List of publications

List of Symbols

1 Introduction

2 Inferring recent demography from isolation by distance of long shared sequence blocks

3 Estimating barriers to gene flow from distorted isolation by distance patterns

4 Future directions

Bibliography

This thesis is concerned with the inference of current population structure based on geo-referenced genetic data. The underlying idea is that population structure affects its

spatial genetic structure. Therefore, genotype information can be utilized to estimate important demographic parameters such as migration rates. These indirect estimates of population structure have become very attractive, as genotype data is now widely available. However, there also has been much concern about these approaches. Importantly, genetic structure can be influenced by many complex patterns, which often cannot be disentangled. Moreover, many methods merely fit heuristic patterns of genetic structure, and do not build upon population genetics theory. Here, I describe two novel inference methods that address these shortcomings.

In Chapter 2, I introduce an inference scheme based on a new type of signal, identity by descent (IBD) blocks. Recently, it has become feasible to detect such long blocks of genome shared between pairs of samples. These blocks are direct traces of recent coalescence events. As such, they contain ample signal for inferring recent demography. I examine sharing of IBD blocks in two-dimensional populations with local migration. Using a diffusion approximation, I derive formulas for an isolation by distance pattern of long IBD blocks and show that sharing of long IBD blocks approaches rapid exponential decay for growing sample distance. I describe an inference scheme based on these results. It can robustly estimate the dispersal rate and population density, which is demonstrated on simulated data. I also show an application to estimate mean migration and the rate of recent population growth within Eastern Europe.

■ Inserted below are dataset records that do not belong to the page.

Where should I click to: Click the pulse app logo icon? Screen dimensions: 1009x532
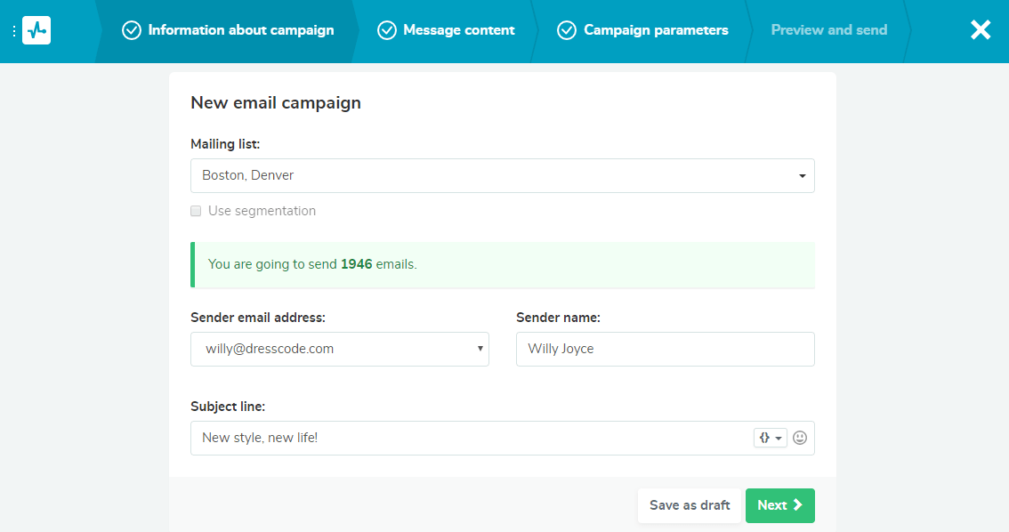(x=36, y=29)
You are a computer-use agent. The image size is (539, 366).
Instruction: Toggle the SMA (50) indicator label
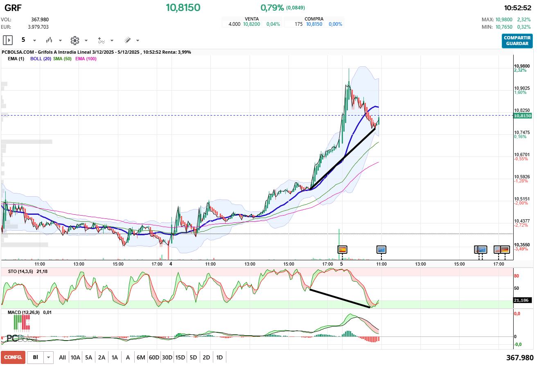pos(62,59)
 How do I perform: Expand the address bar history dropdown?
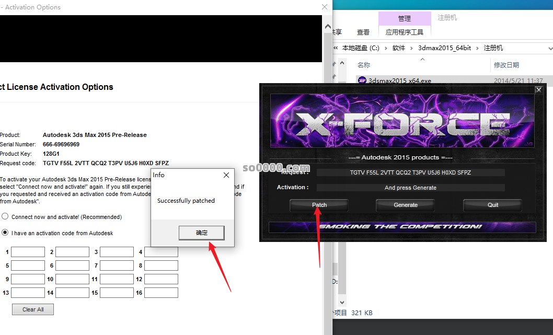[550, 48]
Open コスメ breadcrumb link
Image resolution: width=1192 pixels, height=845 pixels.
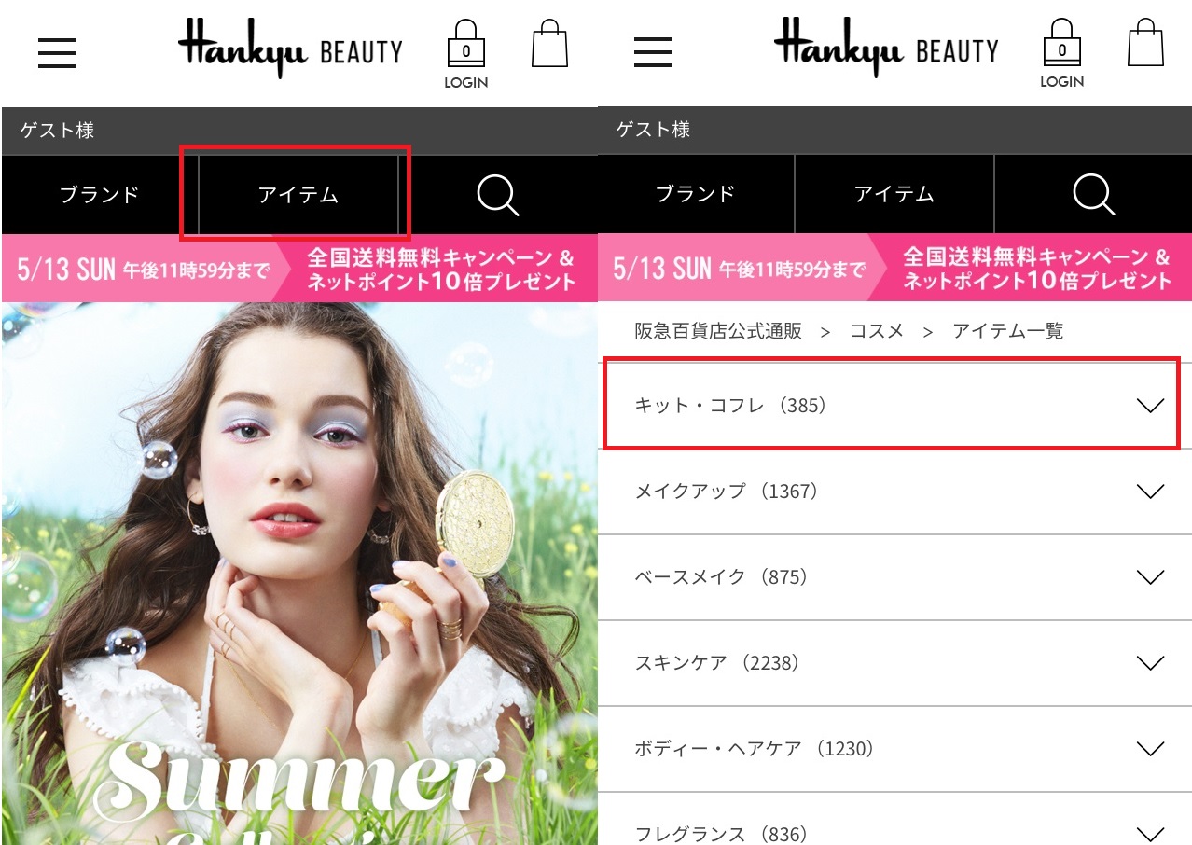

Chapter 3 is about a novel method to estimate barriers to gene flow in a two dimensional population. This inference scheme utilizes geographically localized allele frequency fluctuations - a classical isolation by distance signal. The strength of these local fluctuations increases on average next to a barrier, and there is less correlation

across it. I again use a framework of diffusion of ancestral lineages to model this effect, and provide an efficient numerical implementation to fit the results to georeferenced biallelic SNP data. This inference scheme is able to robustly estimate strong barriers to gene flow, as tests on simulated data confirm.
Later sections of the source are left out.